Despite global health gains, child mortality remains prevalent across much of the world. But just how often do mothers suffer this devastating loss?
University of Chicago and University of Southern California sociologists have proposed a way to estimate how the death of a child impacts mothers in sub-Saharan Africa. Their new study found that, in some countries, more than half of women have lost a child.
In contrast to traditional measures of infant and child mortality, the study captures the cumulative impact of child loss through a mother’s lifetime.
“The magnitude of the numbers we found is stark,” said study co-author Jenny Trinitapoli of the University of Chicago, a leading social demographer of sub-Saharan Africa. “These questions have not been asked or explored enough in this part of the world. There isn’t just an inequality in the mortality burden, but also an inequality in the knowledge base.”
Published in the Proceedings of the National Academy of Sciences, the first-of-its-kind study uses two decades of data from 20 countries in sub-Saharan Africa. The researchers found that more than half of 45- to 49-year-old mothers have experienced the death of a child under age five. Nearly two-thirds have experienced the death of any child, irrespective of age.
“In the shadows of very high child mortality rates that the global health community typically focuses on, are all these grieving parents that never receive any attention,” said lead author Emily Smith-Greenaway, assistant professor of sociology at the USC Dornsife College of Letters, Arts and Sciences. “These results increase our recognition of bereavement as itself a public health threat—one that’s unfairly concentrated in low-income regions of the world.”
Long-term trauma
Their study grew out of the idea that parents everywhere suffer immensely when they outlive their children. While other researchers have examined the effects of child loss on parents in the United States and Europe, very few have quantified the loss felt by mothers in Africa.
“These are factors that we need to consider very carefully as we think about the consequences of stress, of aging,” said Trinitapoli, an associate professor of sociology at UChicago. “Looking at child loss from the perspective of mothers gives us ideas about where interventions might be the most useful, both for improving child health and helping women.”
According to the World Health Organization, from 1990 to 2018, the global infant mortality rate decreased from an estimated 65 deaths per 1,000 live births to 29 deaths per 1,000 live births. During that same span, annual infant deaths declined from 8.7 million to 4 million. Sub-Saharan African countries have experienced some of the swiftest reductions—progress that is rightfully celebrated, the study authors said.
But the intensive focus on child mortality rates also obscures the long-term trauma of child loss, especially for mothers who lose multiple children. High rates of childhood, adolescent, and young-adult mortality mean that mothers continue to experience bereavement over time.
“This study tells us the burden of bereavement is much greater than we knew and offers a new perspective on global inequality,” Smith-Greenaway said. “These new indicators can be used to improve current understandings of mortality change, bereavement as a public health threat, and population dynamics.”
While research on bereavement in developing countries is sparse, studies in high-income settings demonstrate that the death of a family member is an underappreciated source of social inequality. Those studies have found that bereaved parents are at higher risk of psychological problems, deteriorating health and relationship strain.
A new method
Using Demographic and Health Survey data funded by the U.S. Agency for International Development, the study authors calculated the prevalence for three categories: death of an infant, death of a child under five, and the loss of any child for mothers in multiple age groups. All three different metrics point to a much higher burden of loss than the story told by child mortality rates.

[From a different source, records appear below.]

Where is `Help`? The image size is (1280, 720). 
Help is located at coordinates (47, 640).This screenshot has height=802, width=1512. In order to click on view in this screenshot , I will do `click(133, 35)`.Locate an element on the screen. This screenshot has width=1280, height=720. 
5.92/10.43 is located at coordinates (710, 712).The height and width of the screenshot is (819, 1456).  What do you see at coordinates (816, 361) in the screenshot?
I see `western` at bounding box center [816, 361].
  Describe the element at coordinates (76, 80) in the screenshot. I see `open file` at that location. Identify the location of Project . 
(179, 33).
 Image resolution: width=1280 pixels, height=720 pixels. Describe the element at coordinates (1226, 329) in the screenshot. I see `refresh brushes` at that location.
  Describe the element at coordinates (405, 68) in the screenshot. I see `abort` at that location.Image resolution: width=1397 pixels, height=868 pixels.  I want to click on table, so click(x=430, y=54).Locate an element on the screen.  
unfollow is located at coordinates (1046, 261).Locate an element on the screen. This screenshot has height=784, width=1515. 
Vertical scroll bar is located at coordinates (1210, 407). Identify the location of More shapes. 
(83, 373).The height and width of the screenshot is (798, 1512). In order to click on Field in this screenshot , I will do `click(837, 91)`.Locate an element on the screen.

Trinitapoli and Smith-Greenaway also point to research on the negativity bias: Survival of children in one’s social network is a forgettable event, whereas a child’s death registers as memorable and influential—and can live on in the collective memory for decades.
“As a demographer, I’m interested in tapping into a collective consciousness,” Smith-Greenaway said.“These premature deaths live on in the collective memory in such a way that could shape ideas about parenthood, loss, and risk of tomorrow's generation of mothers.
“We have no reason to believe that the effects of these losses on mothers—the grief, sadness, disappointment—fades with time.”
Although the study focuses on sub-Saharan Africa, the authors say these indicators can be used to measure and consider the bereavement burden anywhere with high child mortality. They anticipate these numbers would be just as high in many other low-income settings.
By using existing data sources, Smith-Greenaway and Trinitapoli have also laid out a method for other researchers to do similar work—in Africa or elsewhere.
“What we have advanced here is the simplest possible good estimate,” Trinitapoli said. “This type of measure can be generated using existing, high-quality data sources. It doesn’t add an additional burden to the national statistics offices collecting the data.”
Citation: “Maternal cumulative prevalence measures of child mortality show heavy burden in sub-Saharan Africa,” Smith-Greenaway and Trinitapoli, Proceedings of the National Academy of Sciences, Feb. 10, 2020. DOI: 10.1073/pnas.1907343117
—This story was adapted from a University of Southern California press release.